IE 11 is not supported. For an optimal experience visit our site on another browser.

First all-civilian crew launches on mission to International Space Station

The flight, organized by the Houston-based company Axiom Space, follows a pair of high-profile trips to suborbital space last year by Richard Branson and Jeff Bezos.
Get more newsLiveon

Four private citizens made history Friday by launching into orbit on the first wholly private mission to the International Space Station with an all-civilian crew.

The flight, organized by the Houston-based company Axiom Space, lifted off Friday at 11:17 a.m. EST from the Kennedy Space Center in Florida.

"That was a hell of a ride," crewmember Michael López-Alegría, a retired NASA astronaut who now serves as the vice president of business development for Axiom Space, radioed to mission controllers after reaching orbit.

The Axiom mission, know as Ax-1, isn't the first time an all-civilian crew has flown to space. That milestone was set last year when SpaceX launched four private citizens on a three-day orbital joyride aboard the company’s Crew Dragon capsule. It is, however, the first time an all-civilian crew will visit the space station, marking a key breakthrough for both space tourism and the rapidly expanding commercial spaceflight industry.

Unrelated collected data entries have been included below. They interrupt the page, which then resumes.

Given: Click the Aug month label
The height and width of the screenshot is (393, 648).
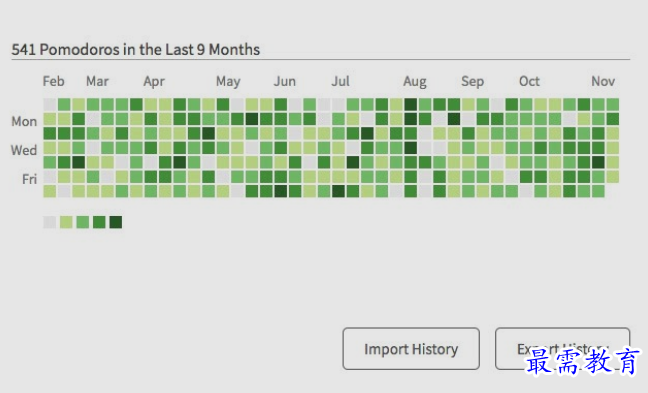Looking at the screenshot, I should point(415,82).
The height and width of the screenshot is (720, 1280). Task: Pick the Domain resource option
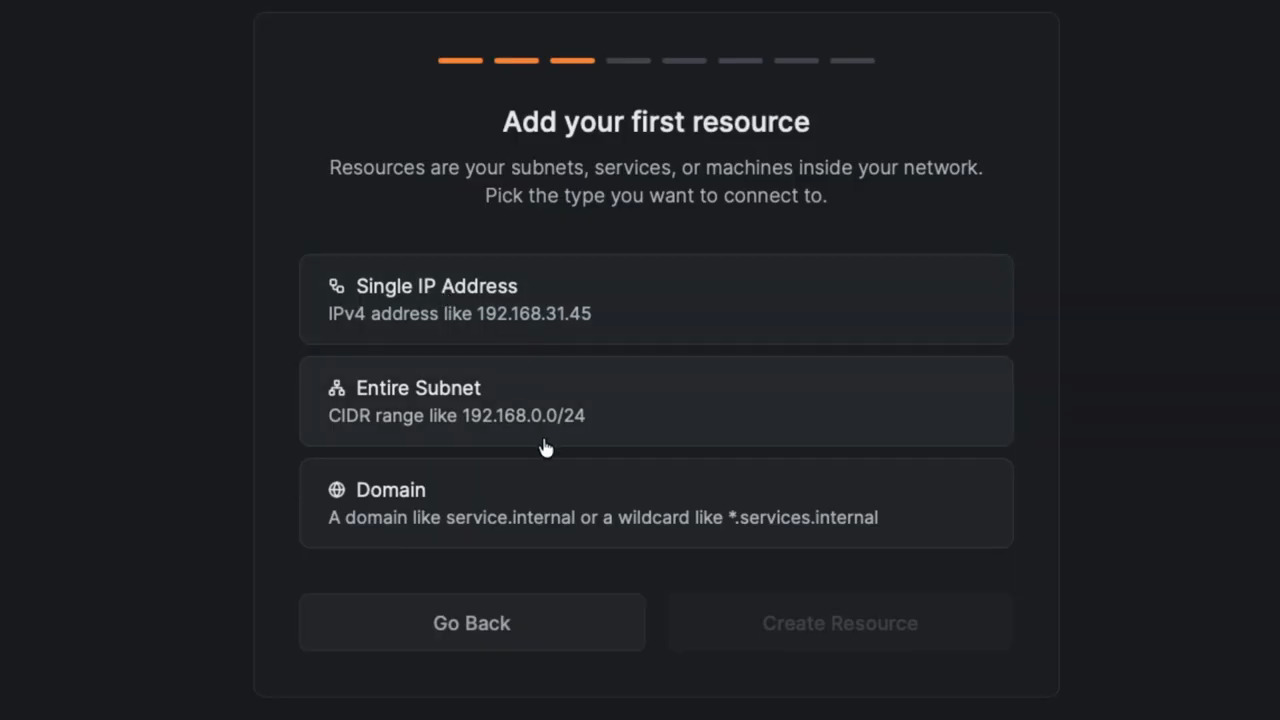click(x=656, y=503)
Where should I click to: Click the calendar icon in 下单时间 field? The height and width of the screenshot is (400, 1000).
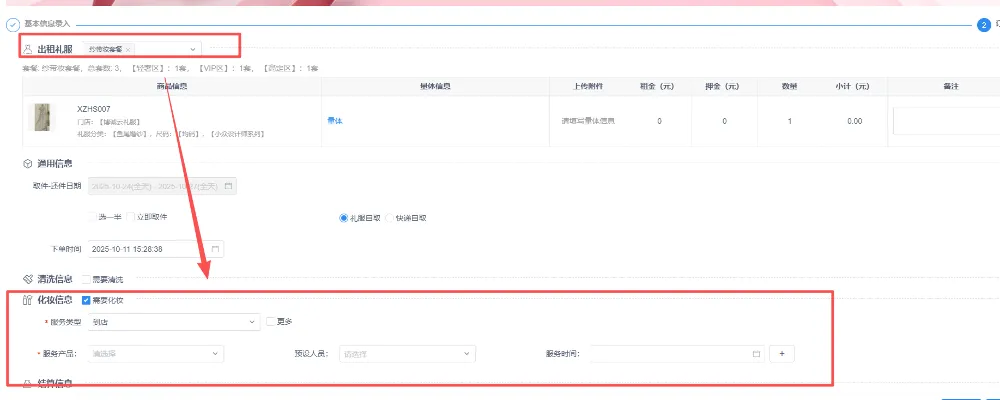(215, 248)
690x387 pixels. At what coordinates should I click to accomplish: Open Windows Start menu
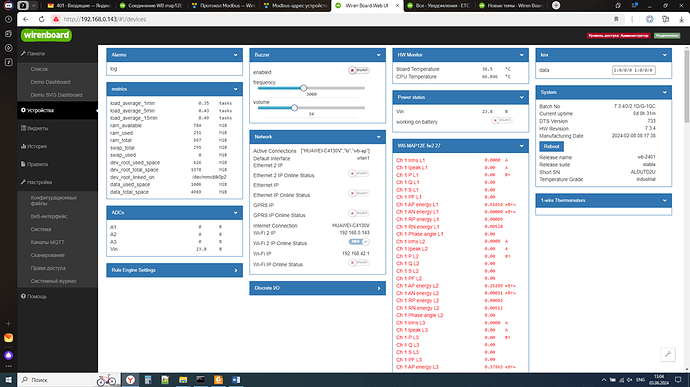8,380
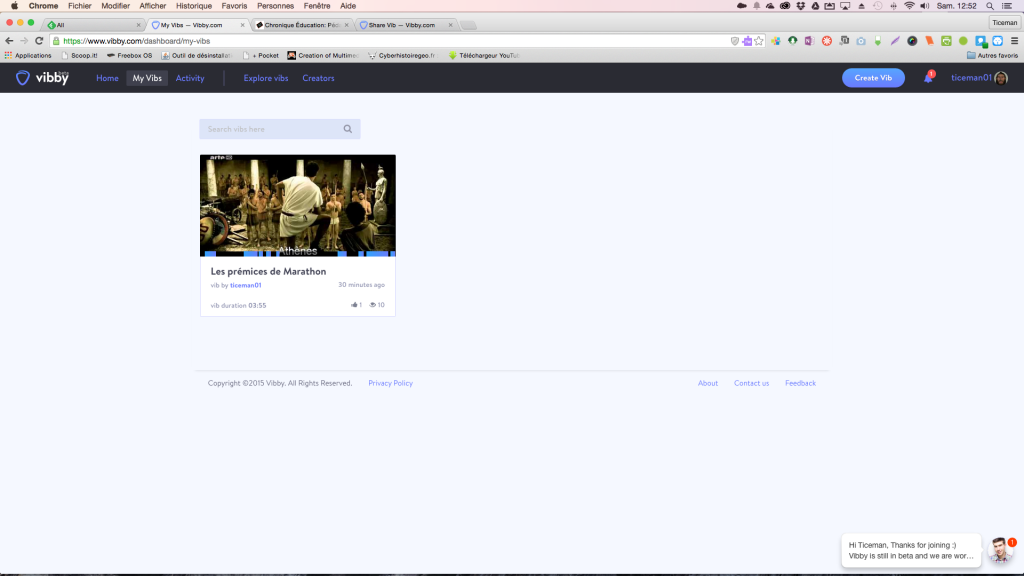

The launch followed a pair of high-profile trips to suborbital space last year by billionaire entrepreneurs Richard Branson and Jeff Bezos. It’s also just the latest example of how human spaceflight — once limited to governments and their space agencies — is now flourishing as a commercial enterprise.

Ax-1 crew
The Ax-1 crew will be the first private, all-civilian mission to the International Space Station.Chris Gunn for Axiom Space

What sets Axiom’s flight apart from previous trips with private citizens to low-Earth orbit and the International Space Station is that it won’t just be a single paying customer accompanied by a group of professional astronauts, said Derek Hassman, Axiom Space’s operations director.

“In the case of the Ax-1 mission, it’s very different in that the entire crew [is] unaffiliated with any government,” Hassman said Thursday in a preflight news briefing.

Four men are taking part in the Ax-1 mission, led López-Alegría. The former astronaut is joined by three paying customers on the journey: American real estate investor Larry Connor, Canadian businessman Mark Pathy and Eytan Stibbe, a former fighter pilot from Israel.

"This collection of pioneers — the first space crew of its kind — represents a defining moment in humanity's eternal pursuit of exploration and progress," López-Alegría said in a statement back in January, when the mission was first announced.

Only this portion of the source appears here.